◆ Text:
_ _ _ _

And Lancaster, OH is not just one example amid a sea of prosperity. It is typical of the whole Rust Belt. Do you even know the entire region encompassing half a dozen of more states of the United States is called the Rust Belt??

whirlaway
whirlaway
6 years ago

You are stupid beyond belief. Yeah, the idea of moving must have never occurred to people, right??!! How stupid! If you knew anything, you would know that people might not be able to move, for many reasons – financial, social and others.

You don’t even know the meaning of the word “neoliberal”. If you want to insult, at least make sure you are using the right terminology!

hmk
hmk
6 years ago

Right one example proves your point. Have them move to MI there are help wanted signs everywhere. People moved from the south to the north in the 50’s and 60’s for high paying manufacturing jobs. Ask any builder here or anywhere in the country if they are having a labor shortage problem. It neoliberal like you that don’t want any changes that are the problem. Change is painful and people need to adapt to that change and not expect the govt to fix everything or make it worse as is frequently the case.

whirlaway
whirlaway
6 years ago

“No one wants to work hard”???? Tell that to the people of Lancaster, OH that are busting their butts working 2 or 3 minimum wage jobs after their manufacturing jobs were exported by private equity vultures. Tell that to the vast swathes of middle America that is reeling under Depression-era conditions. No wonder people have lost faith in both major political parties because they are dominated by neoliberals like you who screw Americans and then blame THEM for being lazy.

hmk
hmk
6 years ago

I don’t see any evidence of middle class hatred by Mish not sure where that is coming from. As far as middle class devastation is concerned it is a myth. Perhaps those who don’t want to work and are on the tits of the system are upset because they are not getting enough free stuff from the govt. Anywhere you look there are labor shortages. The problem is no one wants to work hard. Not many people are going into the skilled trades either, all well paying occupations. Jobs lost through foreign competition are supposed to be replace via workers upgrading their skills and getting a better job. The govt provides plenty of assistance for those affected by this type of job loss. Most people choose plan B collect money and not work or do both by working under the table. Creative destruction works it has in the past and will continue. Look up Milton Friedmans lecture on free trade. I think (hope) Trumps game plan is to secure a fair trade arrangement not start a trade war. I am wondering why we allowed the Chinese to screw us for all these years as well as many others.

whirlaway
whirlaway
6 years ago

Duh. If you are dollar-cost averaging, you would buy it now, just like you would have bought it 10 YEARS ago. And if you re-balance the portfolio annually,. you will adjust your asset allocation accordingly. If you are making a sell call, at least go on the record, instead of being wishy-washy about it!

whirlaway
whirlaway
6 years ago

Thanks! As far as I have seen, Mish generally avoids making market calls. But this time, his hatred for the American working class people has got him making these desperate market calls. He so desperately wants the market to fall so it can be blamed on tariffs that he doesn’t mind risking making a market call that he could easily go wrong on, at least with respect to timing.

_ _ _ _

◆ To be done: Can you reproduce word for word the part of the comment thread that begins at "Duh. If you" and stops after "wishy-washy about it!"?

◆ Supplied data:
_ _ _ _

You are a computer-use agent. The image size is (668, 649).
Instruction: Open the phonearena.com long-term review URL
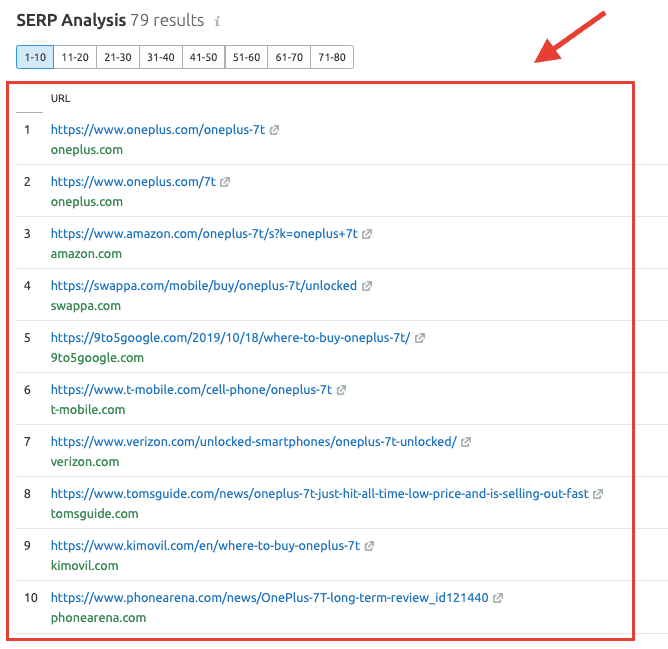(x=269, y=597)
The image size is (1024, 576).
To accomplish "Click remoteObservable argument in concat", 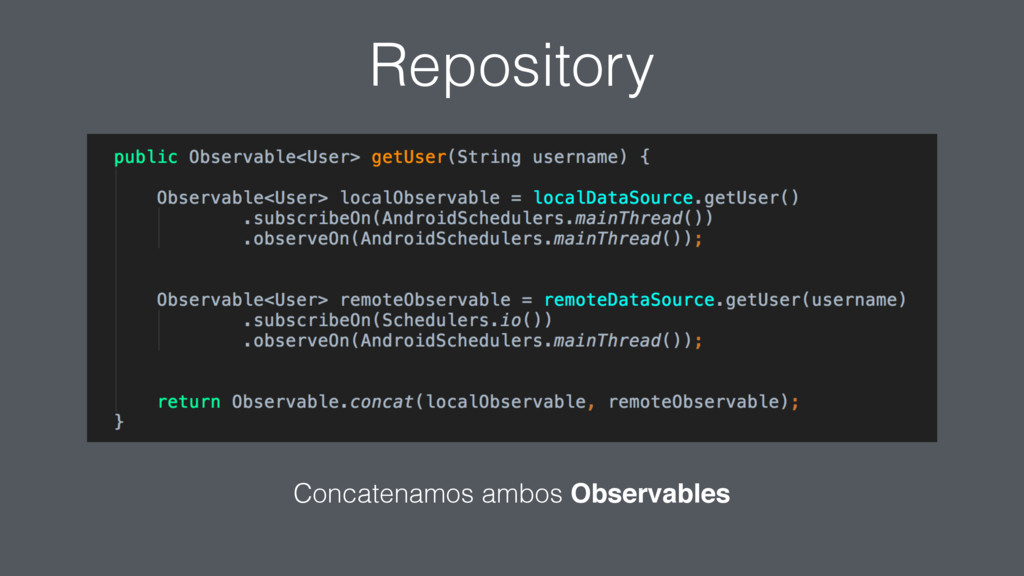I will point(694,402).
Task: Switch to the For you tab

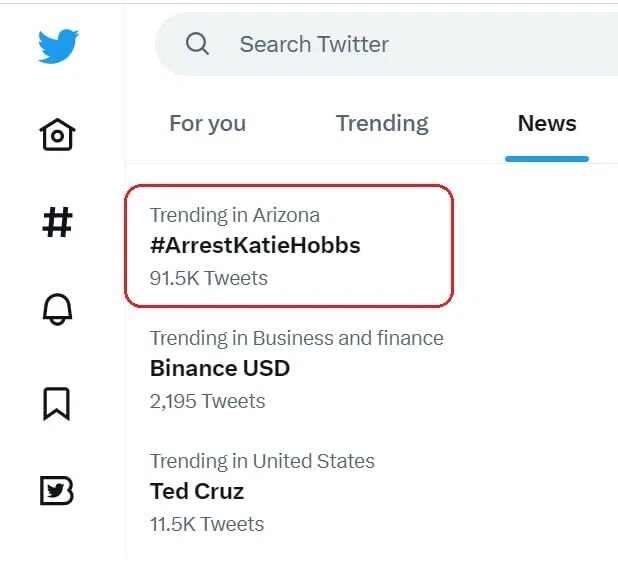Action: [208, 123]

_ _ _ _

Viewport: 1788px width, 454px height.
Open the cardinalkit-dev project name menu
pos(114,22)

_ _ _ _

◆ Response:
Duh. If you are dollar-cost averaging, you would buy it now, just like you would have bought it 10 YEARS ago. And if you re-balance the portfolio annually,. you will adjust your asset allocation accordingly. If you are making a sell call, at least go on the record, instead of being wishy-washy about it!